» DATA RECORDS:
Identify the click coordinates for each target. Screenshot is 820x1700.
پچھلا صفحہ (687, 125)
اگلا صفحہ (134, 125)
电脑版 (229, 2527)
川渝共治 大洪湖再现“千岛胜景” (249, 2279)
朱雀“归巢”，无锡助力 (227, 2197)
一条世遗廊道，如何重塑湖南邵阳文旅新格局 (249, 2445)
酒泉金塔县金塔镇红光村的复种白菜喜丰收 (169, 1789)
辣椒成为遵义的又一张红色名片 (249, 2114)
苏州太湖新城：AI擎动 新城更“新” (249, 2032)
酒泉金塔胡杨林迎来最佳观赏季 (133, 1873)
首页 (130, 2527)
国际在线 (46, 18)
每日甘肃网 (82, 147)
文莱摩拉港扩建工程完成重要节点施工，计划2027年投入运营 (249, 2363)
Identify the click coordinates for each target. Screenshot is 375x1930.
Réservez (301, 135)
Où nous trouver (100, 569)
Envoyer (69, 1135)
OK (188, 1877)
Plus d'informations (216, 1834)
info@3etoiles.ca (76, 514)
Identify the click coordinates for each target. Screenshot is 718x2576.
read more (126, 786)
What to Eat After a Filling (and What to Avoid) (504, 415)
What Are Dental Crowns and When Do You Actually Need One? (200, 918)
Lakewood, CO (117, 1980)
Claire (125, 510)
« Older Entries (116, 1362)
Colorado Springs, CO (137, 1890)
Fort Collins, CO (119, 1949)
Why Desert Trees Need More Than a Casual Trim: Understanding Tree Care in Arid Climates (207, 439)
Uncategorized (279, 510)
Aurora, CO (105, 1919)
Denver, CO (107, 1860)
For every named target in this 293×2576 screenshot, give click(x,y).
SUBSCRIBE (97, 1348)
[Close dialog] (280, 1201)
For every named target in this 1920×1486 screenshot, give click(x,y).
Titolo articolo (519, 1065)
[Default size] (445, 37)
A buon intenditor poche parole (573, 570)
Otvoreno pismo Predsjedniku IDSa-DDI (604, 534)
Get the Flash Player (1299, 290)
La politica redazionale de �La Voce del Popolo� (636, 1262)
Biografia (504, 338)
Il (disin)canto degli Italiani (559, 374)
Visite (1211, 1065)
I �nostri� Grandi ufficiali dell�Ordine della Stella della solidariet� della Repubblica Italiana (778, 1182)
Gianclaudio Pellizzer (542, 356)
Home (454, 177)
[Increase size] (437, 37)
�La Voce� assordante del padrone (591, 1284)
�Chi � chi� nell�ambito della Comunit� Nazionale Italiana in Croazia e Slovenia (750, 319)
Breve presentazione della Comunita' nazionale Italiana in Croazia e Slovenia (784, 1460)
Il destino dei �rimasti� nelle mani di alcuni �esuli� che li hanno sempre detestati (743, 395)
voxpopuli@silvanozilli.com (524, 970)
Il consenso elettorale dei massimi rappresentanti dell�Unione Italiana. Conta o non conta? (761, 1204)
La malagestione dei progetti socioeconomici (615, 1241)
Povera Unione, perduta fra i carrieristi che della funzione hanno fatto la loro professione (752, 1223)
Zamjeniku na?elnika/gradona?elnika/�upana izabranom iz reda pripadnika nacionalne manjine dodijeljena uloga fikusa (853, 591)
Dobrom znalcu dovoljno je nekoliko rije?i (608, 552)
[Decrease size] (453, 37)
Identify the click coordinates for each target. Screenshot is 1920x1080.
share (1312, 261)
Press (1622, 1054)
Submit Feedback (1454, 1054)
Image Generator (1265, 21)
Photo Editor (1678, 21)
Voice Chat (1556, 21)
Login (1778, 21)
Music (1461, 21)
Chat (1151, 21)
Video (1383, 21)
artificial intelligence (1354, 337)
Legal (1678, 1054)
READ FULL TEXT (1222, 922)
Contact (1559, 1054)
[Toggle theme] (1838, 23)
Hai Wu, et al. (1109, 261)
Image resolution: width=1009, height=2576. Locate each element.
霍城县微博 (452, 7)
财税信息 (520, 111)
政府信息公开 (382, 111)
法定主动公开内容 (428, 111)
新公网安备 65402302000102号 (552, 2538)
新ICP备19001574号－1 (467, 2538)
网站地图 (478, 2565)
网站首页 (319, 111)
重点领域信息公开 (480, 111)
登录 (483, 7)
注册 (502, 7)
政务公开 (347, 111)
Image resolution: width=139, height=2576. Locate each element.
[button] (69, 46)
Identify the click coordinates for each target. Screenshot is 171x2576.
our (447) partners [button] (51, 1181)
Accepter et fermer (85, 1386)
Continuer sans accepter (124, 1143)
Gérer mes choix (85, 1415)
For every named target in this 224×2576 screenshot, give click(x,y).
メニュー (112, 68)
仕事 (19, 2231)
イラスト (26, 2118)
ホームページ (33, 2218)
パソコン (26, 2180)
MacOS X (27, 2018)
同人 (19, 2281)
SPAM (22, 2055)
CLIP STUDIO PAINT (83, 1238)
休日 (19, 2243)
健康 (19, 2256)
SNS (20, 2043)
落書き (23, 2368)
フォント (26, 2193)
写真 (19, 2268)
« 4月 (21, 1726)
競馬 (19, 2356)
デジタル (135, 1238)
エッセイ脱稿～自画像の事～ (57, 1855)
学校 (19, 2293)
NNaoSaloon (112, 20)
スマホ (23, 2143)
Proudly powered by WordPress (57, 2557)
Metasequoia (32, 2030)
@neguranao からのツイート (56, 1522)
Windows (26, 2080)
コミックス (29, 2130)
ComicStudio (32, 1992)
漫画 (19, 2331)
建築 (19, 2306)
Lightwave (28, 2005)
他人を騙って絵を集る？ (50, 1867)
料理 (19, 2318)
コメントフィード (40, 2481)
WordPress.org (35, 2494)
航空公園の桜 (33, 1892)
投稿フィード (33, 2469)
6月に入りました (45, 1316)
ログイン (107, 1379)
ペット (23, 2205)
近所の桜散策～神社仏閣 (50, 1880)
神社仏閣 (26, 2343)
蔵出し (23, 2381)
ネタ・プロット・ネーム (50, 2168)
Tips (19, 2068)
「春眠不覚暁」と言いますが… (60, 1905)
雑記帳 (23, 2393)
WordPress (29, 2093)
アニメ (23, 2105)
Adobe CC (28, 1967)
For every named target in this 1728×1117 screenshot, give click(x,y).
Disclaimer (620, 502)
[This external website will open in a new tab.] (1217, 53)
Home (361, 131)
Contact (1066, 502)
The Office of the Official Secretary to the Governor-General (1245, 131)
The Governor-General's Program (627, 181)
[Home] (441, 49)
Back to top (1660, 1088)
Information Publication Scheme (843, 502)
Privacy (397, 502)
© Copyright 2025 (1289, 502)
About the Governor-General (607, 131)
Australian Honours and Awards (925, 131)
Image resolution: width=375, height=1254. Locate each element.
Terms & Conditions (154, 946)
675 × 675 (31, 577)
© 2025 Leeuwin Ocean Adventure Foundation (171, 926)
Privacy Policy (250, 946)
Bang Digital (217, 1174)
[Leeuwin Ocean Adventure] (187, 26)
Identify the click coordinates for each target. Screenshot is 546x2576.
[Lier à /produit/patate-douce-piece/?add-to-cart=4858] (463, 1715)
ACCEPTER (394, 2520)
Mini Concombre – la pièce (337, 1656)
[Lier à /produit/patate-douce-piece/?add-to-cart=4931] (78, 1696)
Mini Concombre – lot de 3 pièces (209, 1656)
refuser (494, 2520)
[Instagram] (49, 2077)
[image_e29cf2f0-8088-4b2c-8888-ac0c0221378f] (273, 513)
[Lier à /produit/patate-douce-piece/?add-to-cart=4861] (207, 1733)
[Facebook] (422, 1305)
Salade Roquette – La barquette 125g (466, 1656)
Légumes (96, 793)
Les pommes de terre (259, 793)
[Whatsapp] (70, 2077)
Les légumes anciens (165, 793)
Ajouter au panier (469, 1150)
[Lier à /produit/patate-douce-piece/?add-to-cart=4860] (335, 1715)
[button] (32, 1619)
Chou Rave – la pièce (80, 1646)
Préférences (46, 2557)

» WHAT TO PRODUCE: Which lines in the records above contain the word "button"? Return each of them.

» SOLUTION FOR THIS TASK:
[button] (69, 46)
our (447) partners [button] (51, 1181)
[button] (32, 1619)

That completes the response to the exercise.